**Required action**
Set down exactly the lines in the records below that run from the line with "Task: Click the line" to the line with "Task: Click the problems", inclusive, and nothing more.

-- Data shown follows --

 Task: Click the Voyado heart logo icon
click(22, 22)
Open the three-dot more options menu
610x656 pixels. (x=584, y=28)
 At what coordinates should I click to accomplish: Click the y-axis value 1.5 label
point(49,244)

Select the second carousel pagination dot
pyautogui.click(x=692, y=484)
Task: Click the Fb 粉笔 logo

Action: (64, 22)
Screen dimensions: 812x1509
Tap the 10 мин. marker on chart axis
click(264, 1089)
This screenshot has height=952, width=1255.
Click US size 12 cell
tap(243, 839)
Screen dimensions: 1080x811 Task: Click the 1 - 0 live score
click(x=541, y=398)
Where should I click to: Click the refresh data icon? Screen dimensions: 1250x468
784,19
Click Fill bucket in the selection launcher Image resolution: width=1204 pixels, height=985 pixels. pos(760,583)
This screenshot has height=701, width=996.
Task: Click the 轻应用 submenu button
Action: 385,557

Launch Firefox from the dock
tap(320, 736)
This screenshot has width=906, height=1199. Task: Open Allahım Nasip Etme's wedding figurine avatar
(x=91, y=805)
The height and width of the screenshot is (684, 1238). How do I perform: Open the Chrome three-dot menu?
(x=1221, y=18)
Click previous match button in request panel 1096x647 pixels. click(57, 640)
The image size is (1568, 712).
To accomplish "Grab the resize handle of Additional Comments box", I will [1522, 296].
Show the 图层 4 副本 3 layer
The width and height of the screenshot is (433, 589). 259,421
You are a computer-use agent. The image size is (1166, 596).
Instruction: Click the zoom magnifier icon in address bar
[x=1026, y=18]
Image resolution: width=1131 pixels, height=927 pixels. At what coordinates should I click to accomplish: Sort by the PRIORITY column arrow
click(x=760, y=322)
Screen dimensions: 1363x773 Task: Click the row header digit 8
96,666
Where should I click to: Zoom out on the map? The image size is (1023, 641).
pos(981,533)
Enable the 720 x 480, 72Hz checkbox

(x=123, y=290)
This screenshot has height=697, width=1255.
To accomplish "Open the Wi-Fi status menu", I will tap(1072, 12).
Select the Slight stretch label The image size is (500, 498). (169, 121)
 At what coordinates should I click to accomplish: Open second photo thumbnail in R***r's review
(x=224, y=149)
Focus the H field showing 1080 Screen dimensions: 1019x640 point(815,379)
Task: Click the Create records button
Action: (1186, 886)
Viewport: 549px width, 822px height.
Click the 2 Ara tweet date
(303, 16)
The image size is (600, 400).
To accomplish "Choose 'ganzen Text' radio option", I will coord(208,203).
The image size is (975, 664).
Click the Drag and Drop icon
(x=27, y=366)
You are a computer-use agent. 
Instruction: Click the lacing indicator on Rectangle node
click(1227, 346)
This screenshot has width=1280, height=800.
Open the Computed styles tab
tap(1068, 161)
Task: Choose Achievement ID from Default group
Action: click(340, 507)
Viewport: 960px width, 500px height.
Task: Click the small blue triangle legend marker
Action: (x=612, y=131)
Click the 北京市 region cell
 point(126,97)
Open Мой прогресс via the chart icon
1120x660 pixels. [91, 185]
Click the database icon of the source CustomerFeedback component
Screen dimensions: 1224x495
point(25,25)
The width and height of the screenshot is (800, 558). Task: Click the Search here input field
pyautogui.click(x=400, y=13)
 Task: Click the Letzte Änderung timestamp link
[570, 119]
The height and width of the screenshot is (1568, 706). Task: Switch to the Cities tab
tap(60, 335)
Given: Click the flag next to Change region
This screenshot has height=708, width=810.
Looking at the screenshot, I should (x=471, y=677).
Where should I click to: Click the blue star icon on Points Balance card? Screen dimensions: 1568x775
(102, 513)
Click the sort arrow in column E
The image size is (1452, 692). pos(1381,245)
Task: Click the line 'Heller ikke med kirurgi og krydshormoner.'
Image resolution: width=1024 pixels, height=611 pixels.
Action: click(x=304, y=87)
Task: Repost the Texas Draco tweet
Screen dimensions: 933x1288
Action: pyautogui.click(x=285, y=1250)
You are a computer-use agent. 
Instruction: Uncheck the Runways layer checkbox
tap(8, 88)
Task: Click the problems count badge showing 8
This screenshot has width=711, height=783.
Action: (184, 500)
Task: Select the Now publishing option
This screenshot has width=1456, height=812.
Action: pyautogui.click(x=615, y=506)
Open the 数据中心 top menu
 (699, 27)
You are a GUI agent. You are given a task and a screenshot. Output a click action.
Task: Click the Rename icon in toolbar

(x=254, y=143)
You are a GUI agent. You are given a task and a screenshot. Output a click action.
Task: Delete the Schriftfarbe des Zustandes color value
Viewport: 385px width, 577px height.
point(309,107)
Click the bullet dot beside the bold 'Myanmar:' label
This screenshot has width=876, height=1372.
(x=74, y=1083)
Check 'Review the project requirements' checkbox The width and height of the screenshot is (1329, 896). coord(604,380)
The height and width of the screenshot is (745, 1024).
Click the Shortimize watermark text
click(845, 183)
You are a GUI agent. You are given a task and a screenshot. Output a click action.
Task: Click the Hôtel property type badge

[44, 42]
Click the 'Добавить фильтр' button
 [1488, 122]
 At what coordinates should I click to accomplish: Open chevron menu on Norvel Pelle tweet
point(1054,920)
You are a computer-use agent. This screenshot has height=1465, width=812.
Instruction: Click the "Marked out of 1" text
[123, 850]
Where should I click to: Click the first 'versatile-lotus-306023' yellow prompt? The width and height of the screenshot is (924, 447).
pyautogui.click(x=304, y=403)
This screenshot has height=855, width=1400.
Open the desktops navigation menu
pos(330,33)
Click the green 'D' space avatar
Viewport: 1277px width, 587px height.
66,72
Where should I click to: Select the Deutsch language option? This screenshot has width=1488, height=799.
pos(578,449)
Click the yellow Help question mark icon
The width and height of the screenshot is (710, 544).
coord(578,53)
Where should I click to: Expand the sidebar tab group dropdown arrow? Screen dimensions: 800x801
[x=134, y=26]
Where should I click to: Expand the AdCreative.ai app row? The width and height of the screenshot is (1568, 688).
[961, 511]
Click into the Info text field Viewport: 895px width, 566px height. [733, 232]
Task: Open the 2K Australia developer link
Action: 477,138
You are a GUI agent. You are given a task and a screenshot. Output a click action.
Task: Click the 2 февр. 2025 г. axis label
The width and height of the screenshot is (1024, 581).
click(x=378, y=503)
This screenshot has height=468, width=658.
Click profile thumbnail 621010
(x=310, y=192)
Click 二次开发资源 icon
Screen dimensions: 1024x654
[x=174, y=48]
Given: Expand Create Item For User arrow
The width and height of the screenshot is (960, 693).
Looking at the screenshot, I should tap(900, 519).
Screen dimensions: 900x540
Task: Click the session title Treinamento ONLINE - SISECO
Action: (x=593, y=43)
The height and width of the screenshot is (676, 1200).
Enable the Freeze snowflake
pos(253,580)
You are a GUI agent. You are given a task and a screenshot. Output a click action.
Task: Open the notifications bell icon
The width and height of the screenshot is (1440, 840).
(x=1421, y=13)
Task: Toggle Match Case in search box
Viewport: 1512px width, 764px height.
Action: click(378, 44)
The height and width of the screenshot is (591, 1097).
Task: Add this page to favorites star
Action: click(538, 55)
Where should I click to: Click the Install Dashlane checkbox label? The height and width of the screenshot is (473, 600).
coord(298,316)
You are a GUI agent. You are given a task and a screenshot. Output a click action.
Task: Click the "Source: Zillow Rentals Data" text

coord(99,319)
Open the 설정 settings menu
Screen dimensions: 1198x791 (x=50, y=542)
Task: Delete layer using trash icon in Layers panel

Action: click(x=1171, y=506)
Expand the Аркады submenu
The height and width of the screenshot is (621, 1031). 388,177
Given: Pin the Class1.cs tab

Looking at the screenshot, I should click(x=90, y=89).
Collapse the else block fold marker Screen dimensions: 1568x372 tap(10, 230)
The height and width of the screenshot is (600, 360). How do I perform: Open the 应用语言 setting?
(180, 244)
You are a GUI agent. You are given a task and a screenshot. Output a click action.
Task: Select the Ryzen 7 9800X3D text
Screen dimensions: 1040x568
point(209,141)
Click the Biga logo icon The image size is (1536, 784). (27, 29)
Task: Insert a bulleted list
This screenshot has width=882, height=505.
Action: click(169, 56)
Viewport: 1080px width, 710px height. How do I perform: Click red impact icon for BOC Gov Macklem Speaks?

-- Data shown concluded --

**Answer**
Task: Click the line 'Heller ikke med kirurgi og krydshormoner.'
Image resolution: width=1024 pixels, height=611 pixels.
Action: click(x=304, y=87)
Task: Repost the Texas Draco tweet
Screen dimensions: 933x1288
Action: pyautogui.click(x=285, y=1250)
You are a computer-use agent. 
Instruction: Uncheck the Runways layer checkbox
tap(8, 88)
Task: Click the problems count badge showing 8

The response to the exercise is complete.